Which all shows that the British obsession with fighting other nations' battles is nothing new. But, as with other aggressive postures over matters where no perceived danger to British (or American) national interests could be seen, it had its come-back. Said Alexander:-

‘It was seen by the Russians as a threat. Referring to the new "tyrannies", Churchill said: "It is not our duty at this time when difficulties are so numerous to interfere forcibly in the internal affairs of countries." The inevitable implication was that there would be such a time when difficulties were not so numerous.’

Alexander went on to relate numerous gestures of American-British foreign policy that gave the Soviet leaders every reason to believe that intentions towards them were implacably hostile. Not unnaturally, they felt the need to continue the tradition inherited from the tsars of regarding Russia as the target of a world mobilised in enmity against her and thus bound, for her own survival, to maintain massive military strength on a more or less permanent footing. Neither is it any rebuttal to this to point to Soviet forces deployed for offensive action; very often when political and military confrontation occur a tactically offensive posture is used in pursuit of a strategically defensive one. It is called ‘deterrent’, and the concept was not just adopted by one side.

Globalist imperative?

So why were western leaders - and American and British ones particularly - disposed to do everything they could to create an atmosphere of international unrest justifying heavy armaments when they must have known very well, if only from their own intelligence feedback combined with simple common sense, that the prospect of a Soviet attack on the West was no more than Dr. Strangelove fantasy? Perhaps for the very same reason that today, when such a prospect is no longer remotely credible, they postulate the alternative scenario of a world menaced by terrorist like Osama Bin Laden: it furthers the aims of the globalist elite; it keeps up the pressures making for a climate of internationalism and interdependence; not least, it serves to dragoon nations into the Pax Americana - which, in view of where power and control lie in the United States, might more aptly be referred to as the Pax Judaica.
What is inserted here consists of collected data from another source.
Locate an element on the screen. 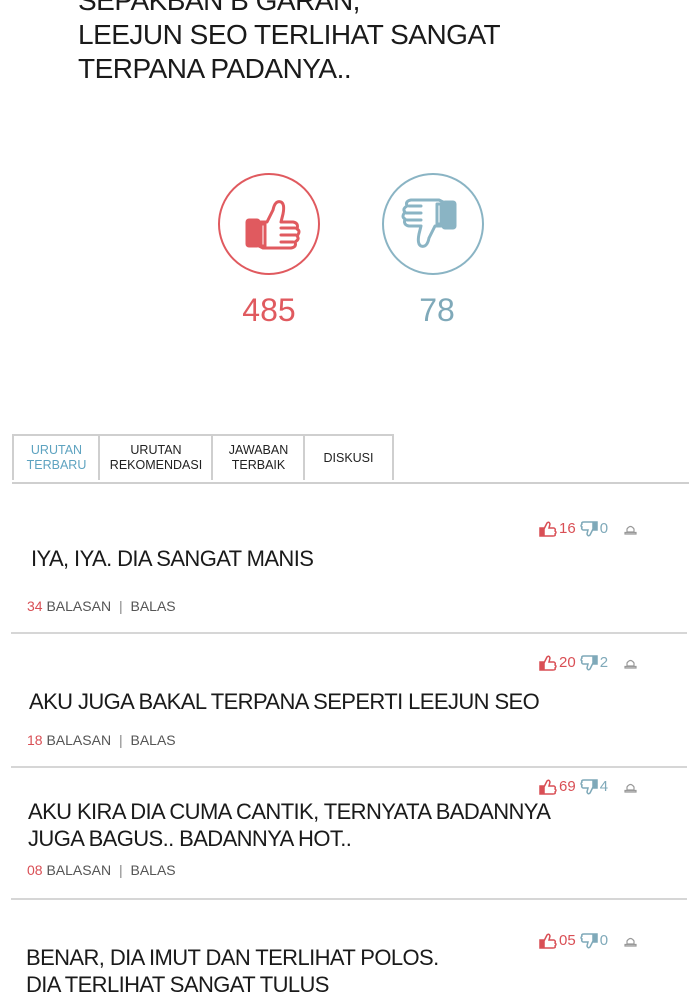 The width and height of the screenshot is (700, 998). tab-label: JAWABAN TERBAIK is located at coordinates (258, 458).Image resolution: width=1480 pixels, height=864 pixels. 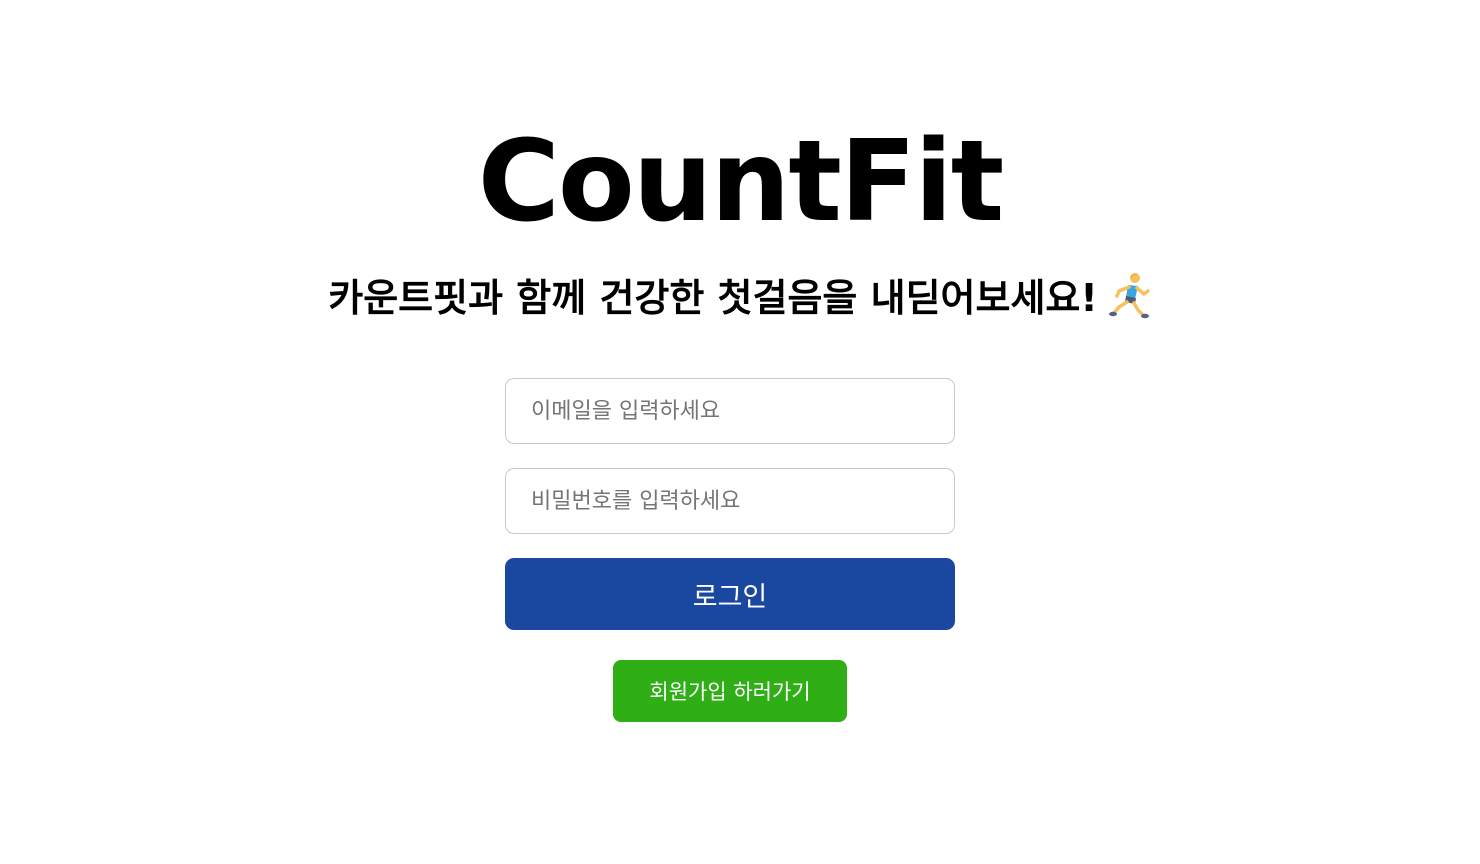 What do you see at coordinates (1129, 296) in the screenshot?
I see `person-running-icon` at bounding box center [1129, 296].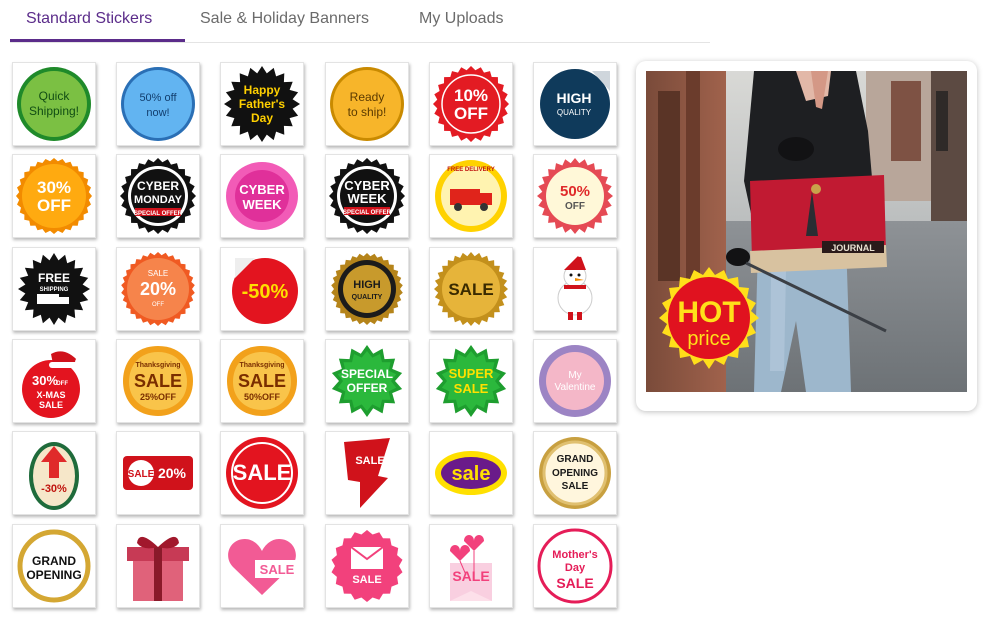  I want to click on sticker-tile-free-shipping: FREE SHIPPING, so click(54, 288).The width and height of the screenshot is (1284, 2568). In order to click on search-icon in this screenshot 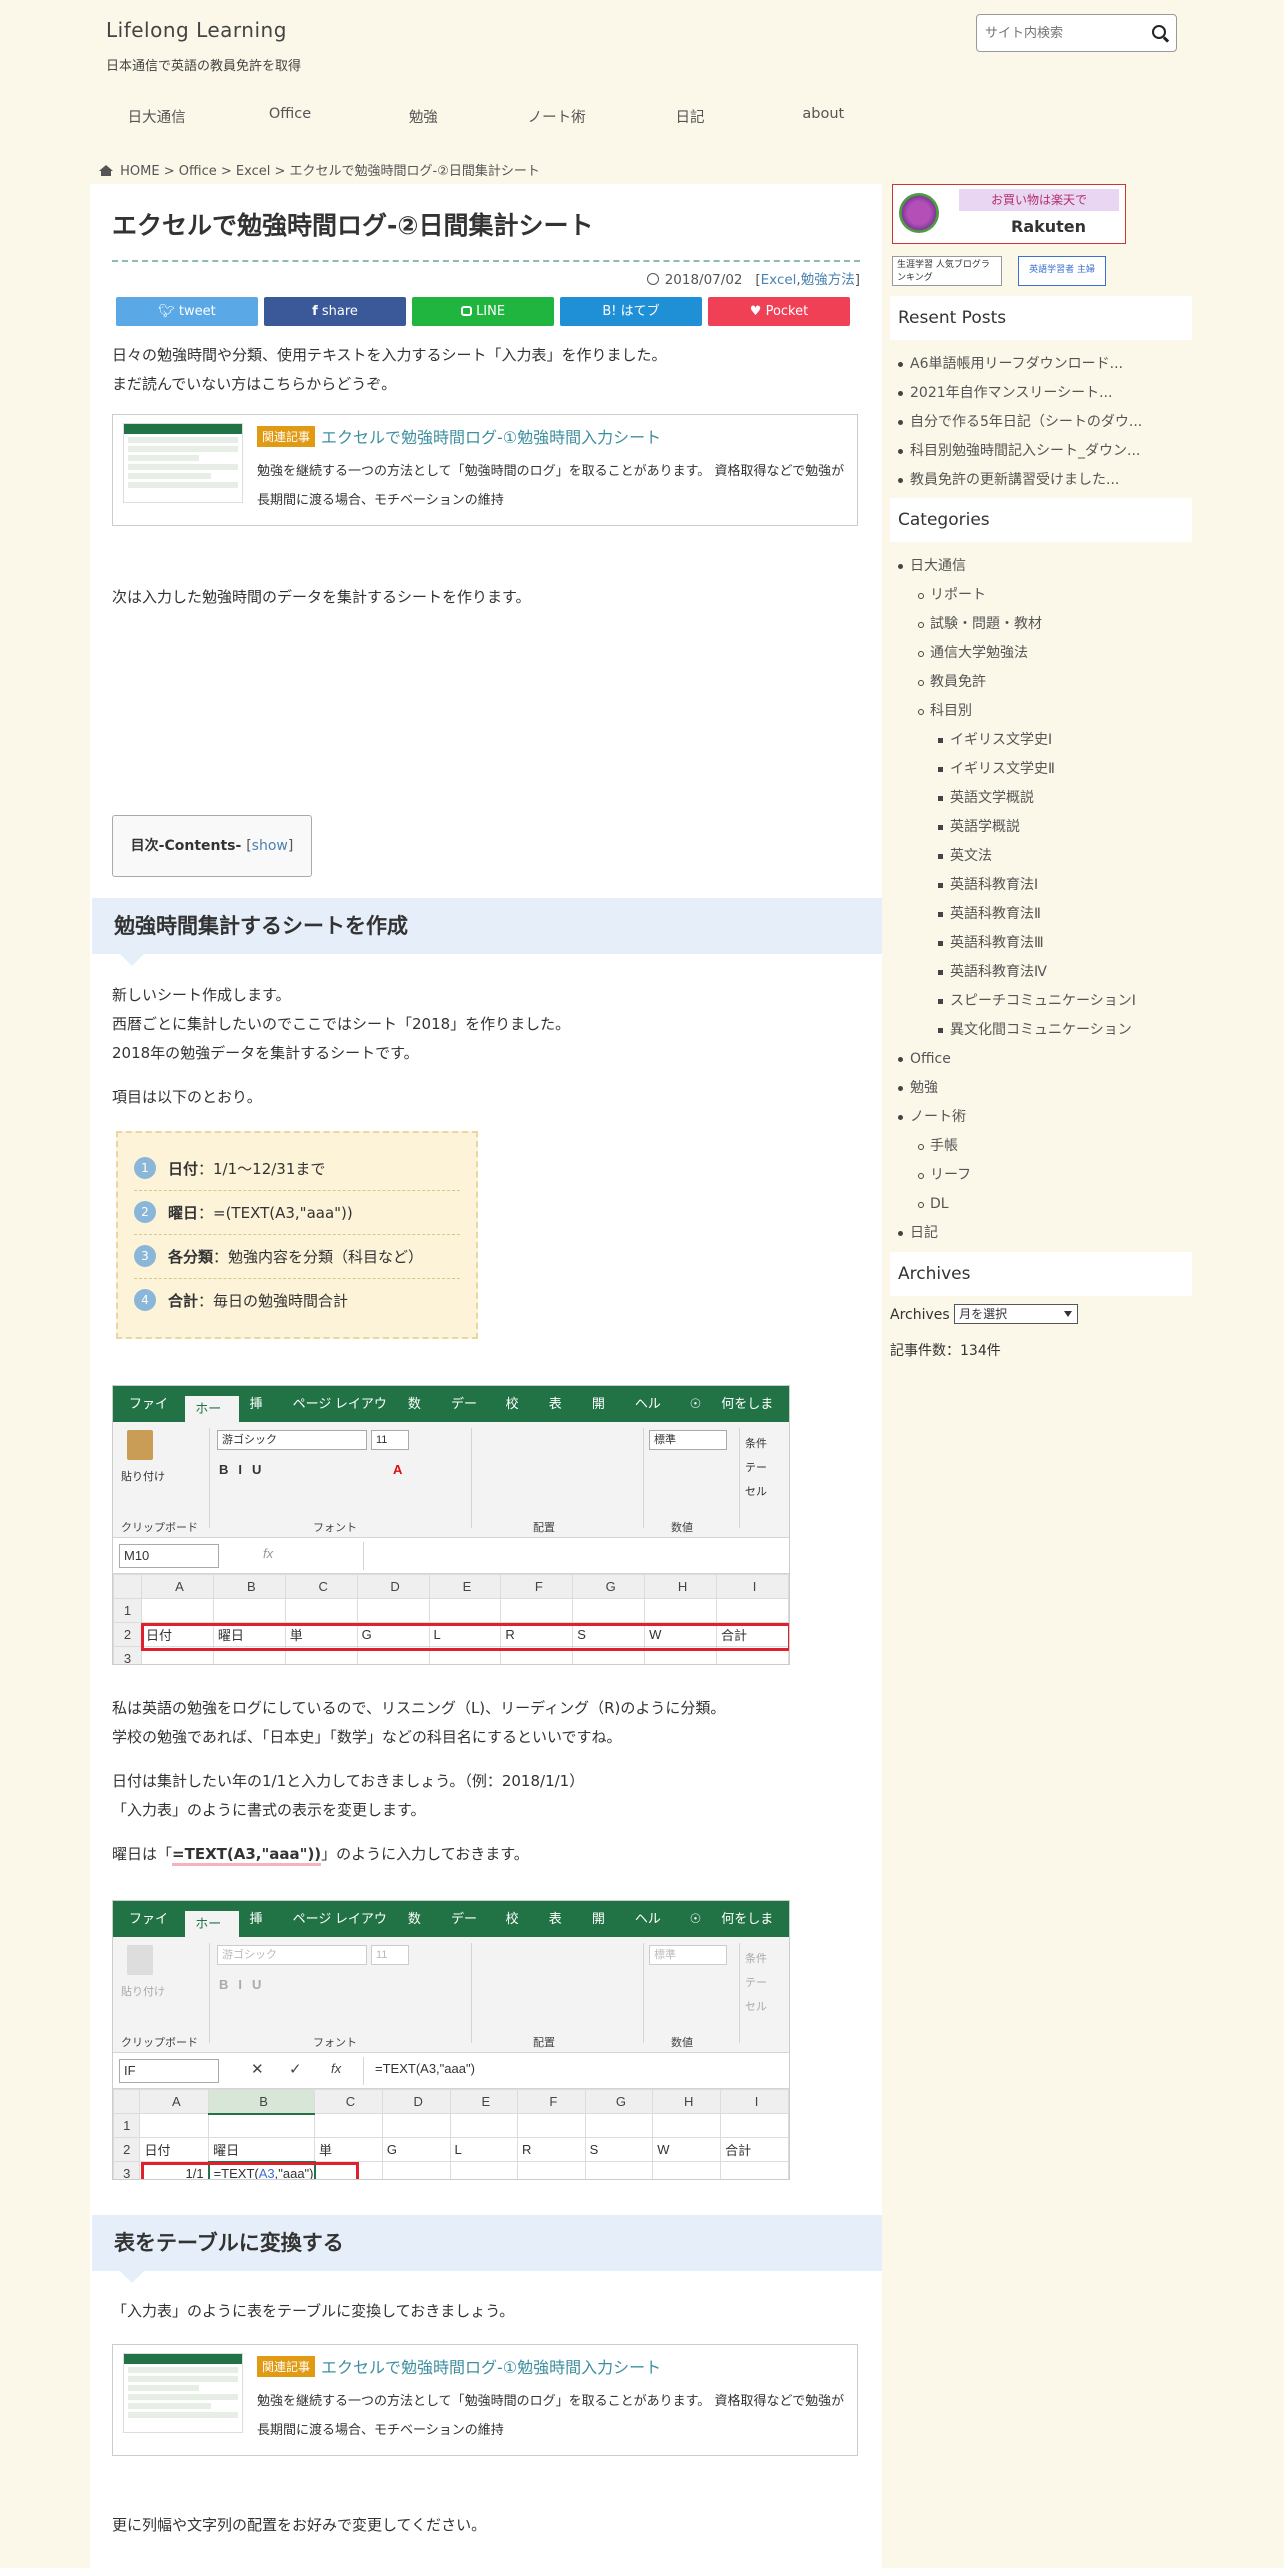, I will do `click(1159, 32)`.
One suspects that Alexander knows much more than he lets on concerning the subterranean currents underlying the ‘Cold War’ hysteria of 1945-89. Towards the end of his article he said:-

‘Could it be that the heavy burden of post-war rearmament was unnecessary, that the transatlantic alliance actually imperilled rather than saved us...’

The latter question really hits the nail on the head. The ruling orthodoxy of British foreign policy after 1945 was based on the supposition of an East/West confrontation in which Britain, in order to survive, had to make herself the satellite of America. Gone was the traditional doctrine that Britain was a nation, at the head of an empire, with her own particular national interests to advance and protect - interests which may or may not coincide with the interests of foreign powers, and then only temporarily. In its place was the theory of an unquestioned commonality of interests with the United States - a theory which events over the past half-century have done a great deal to demolish: pressure to abandon imperial trade preferences, to get out of Suez and into Europe; these were just a few ‘benefits’ of the Special Relationship.

But back to Alexander again:-

‘One can, of course, understand why few anywhere in the West want the orthodox view of the Cold War overturned. If that were to happen, the whole edifice of post-war politics would begin to crumble.’

That is perhaps the understatement of the millennium!